• Istruzioni:
• A. Nel ritratto di Francesco Della Torre, perché frequentare da vicino certe persone mette in luce anche la loro personalità? Rispondi in una o due frasi.
• B. Prosegui il ritratto di Francesco Della Torre a partire dall'ultima frase.

• Blocco di testo:

....

Francesco Della Torre
Un ritratto
Ci sono persone, a volte anche
sconosciute (notate, cioè, soltanto nella loro esteriorità), che ai nostri occhi appaiono l’espressione
compiuta di una forma la cui qualità impalpabile sembra un tratto distintivo anche
della loro identità più profonda. E quella qualità - che potremmo identificare
con una sorta di aura non meglio precisata -, laddove si offra la possibilità,
invece, di frequentarle e conoscerle da vicino, oltre che confermarne l’impressione,
evidenzia anche la personalità che fatalmente ne discende, poiché ciò,
naturalmente, si manifesta nelle loro intenzioni, come nelle azioni, nei loro
gesti, come nelle parole.

....

• Materiale:
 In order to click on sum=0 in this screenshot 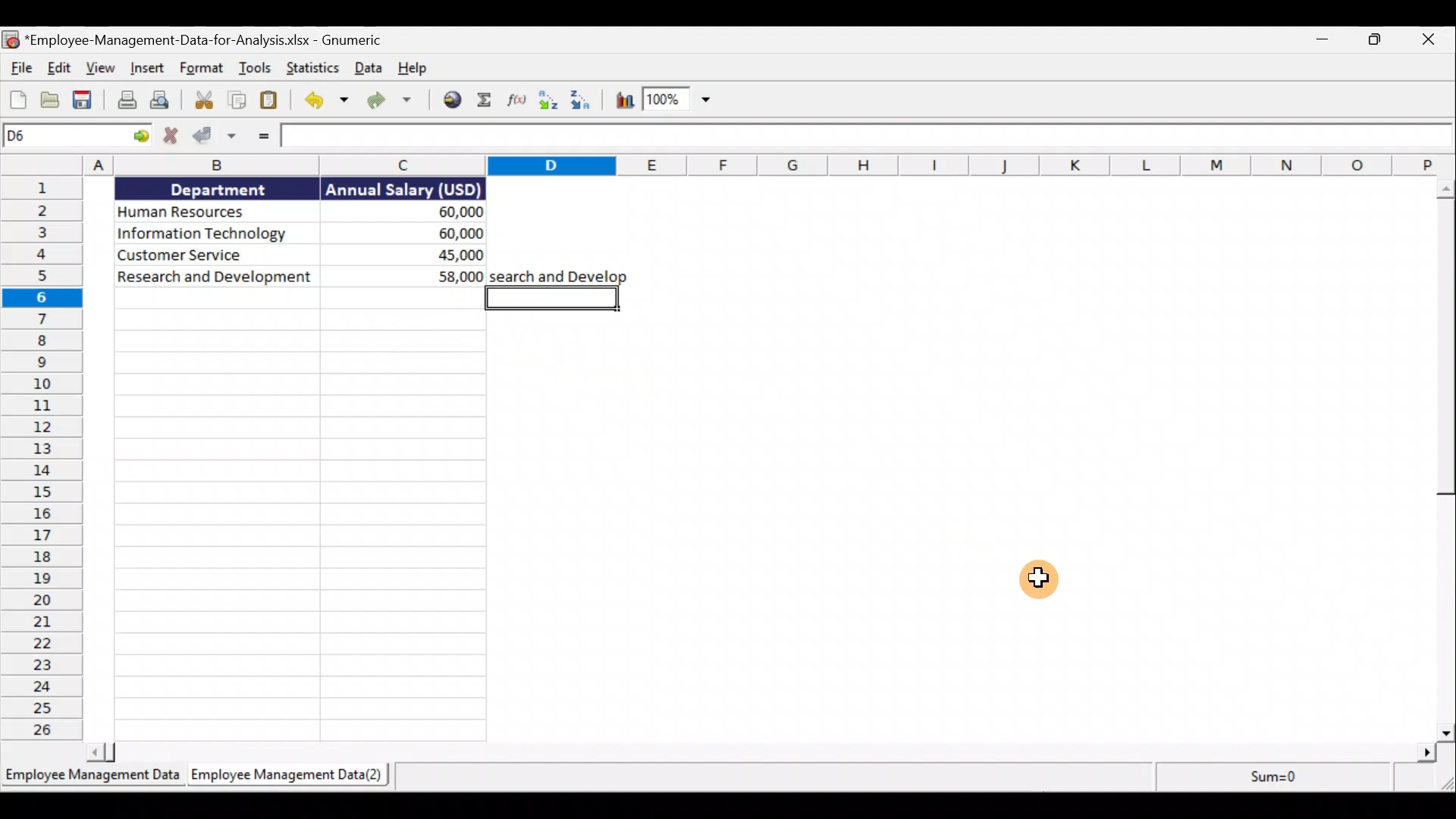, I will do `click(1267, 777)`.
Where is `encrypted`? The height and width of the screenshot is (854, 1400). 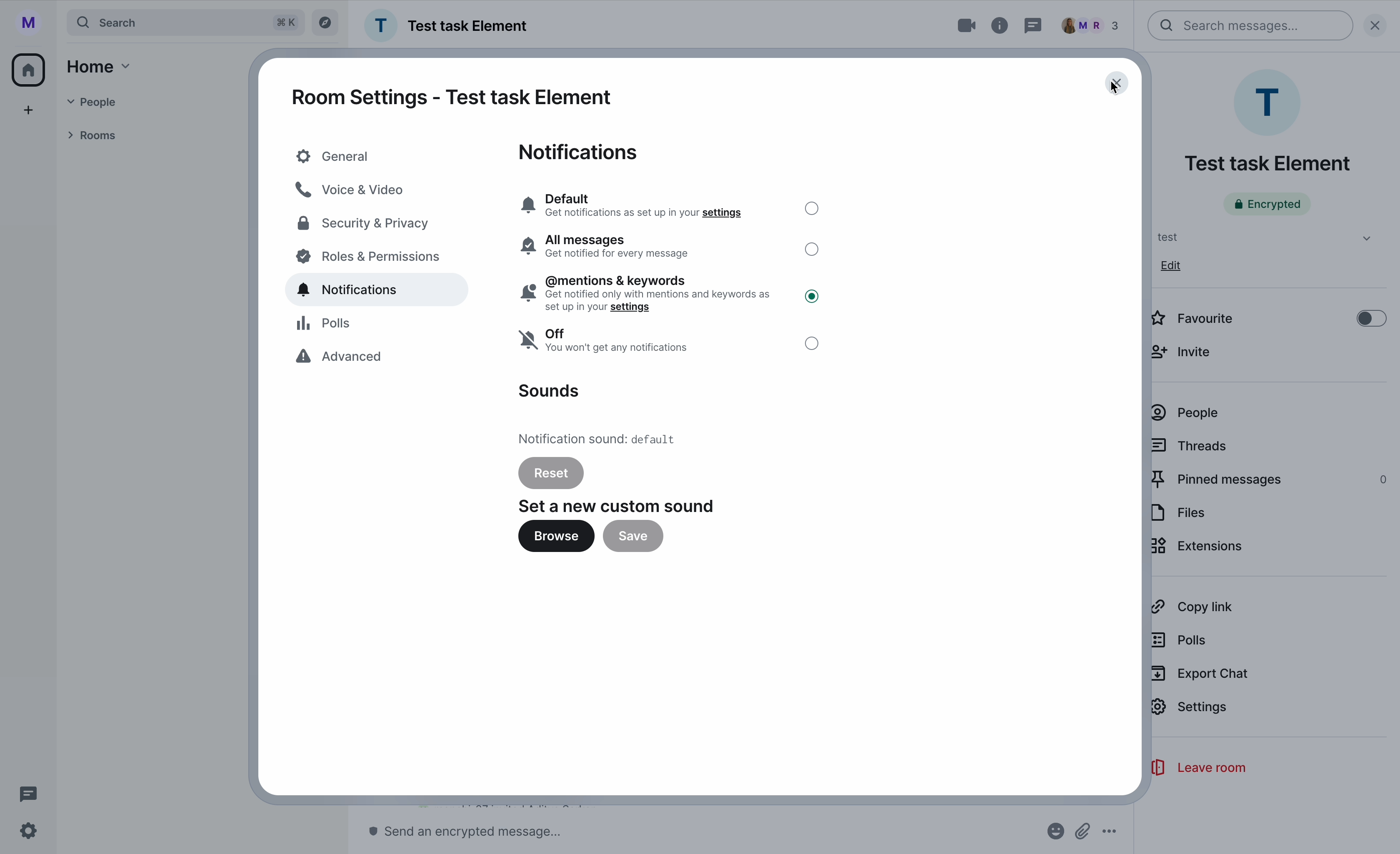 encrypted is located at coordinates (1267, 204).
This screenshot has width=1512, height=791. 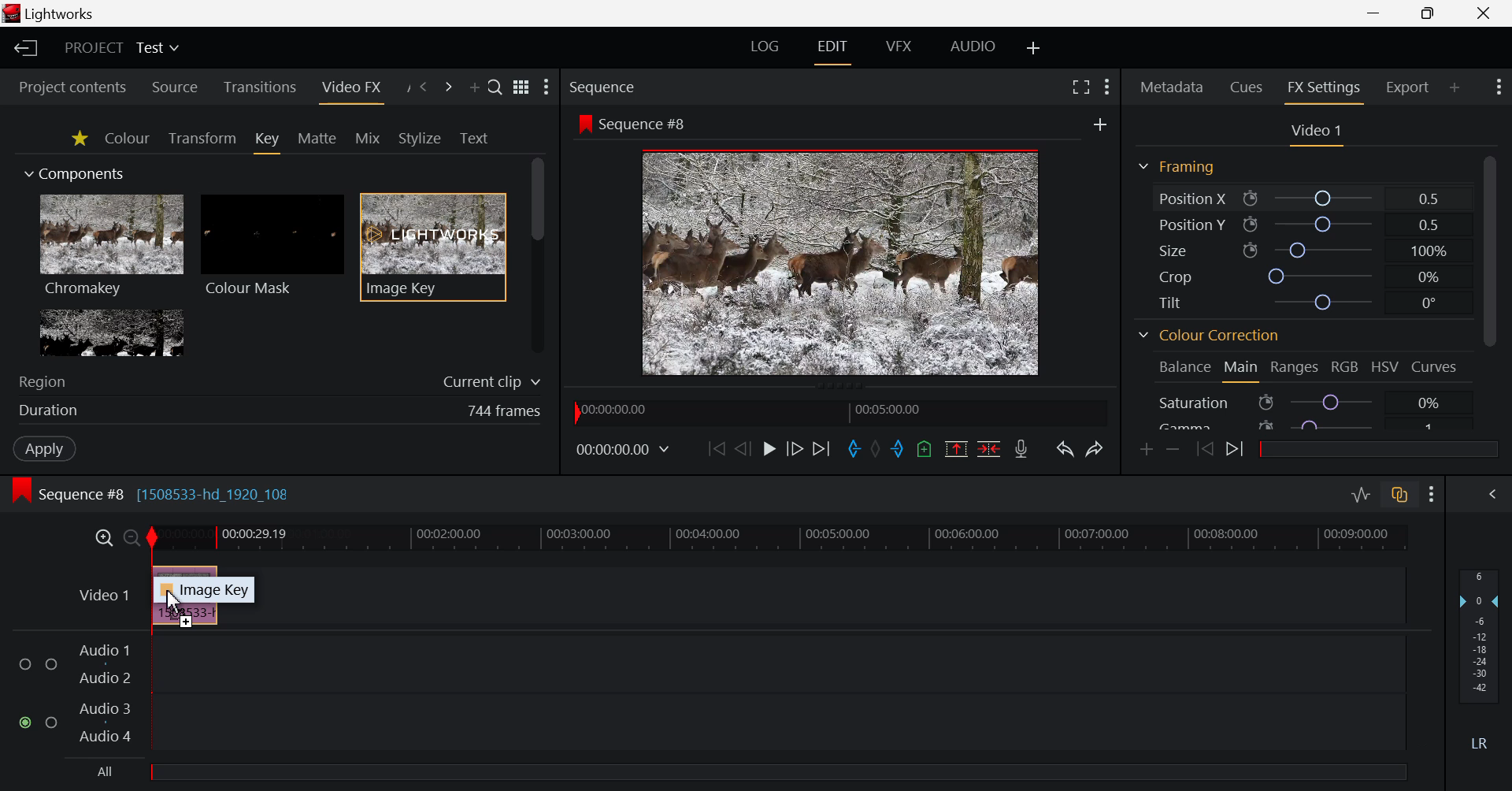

....

• Risposte:
• A. Perché quella qualità impalpabile si manifesta nelle loro intenzioni e nelle azioni, nei gesti e nelle parole. Conoscendole da vicino, quindi, si conferma l'impressione iniziale e si vede anche la personalità che ne discende.

• B.
Tali persone, quello stile che
le connota, proprio per questo, lo
conservano immutato nel tempo, quasi loro malgrado; non è un vestito indossato “allo
scopo”, ma un trasudare inconsapevole di un modo di essere. Le impressioni fin
qui descritte sono, per la mia personale esperienza, perfettamente aderenti al
profilo umano e intellettuale di Francesco Della Torre. Ma Francesco, oggi, non
è più! Ci ha lasciati - il 7 aprile scorso, all’età di 88 anni - in punta di piedi, senza clamorosi annunci
nella breve fase che ne ha preceduto il decesso, né richiamando a sé, la
partecipazione corale, che certo avrebbe meritato, per i suoi funerali.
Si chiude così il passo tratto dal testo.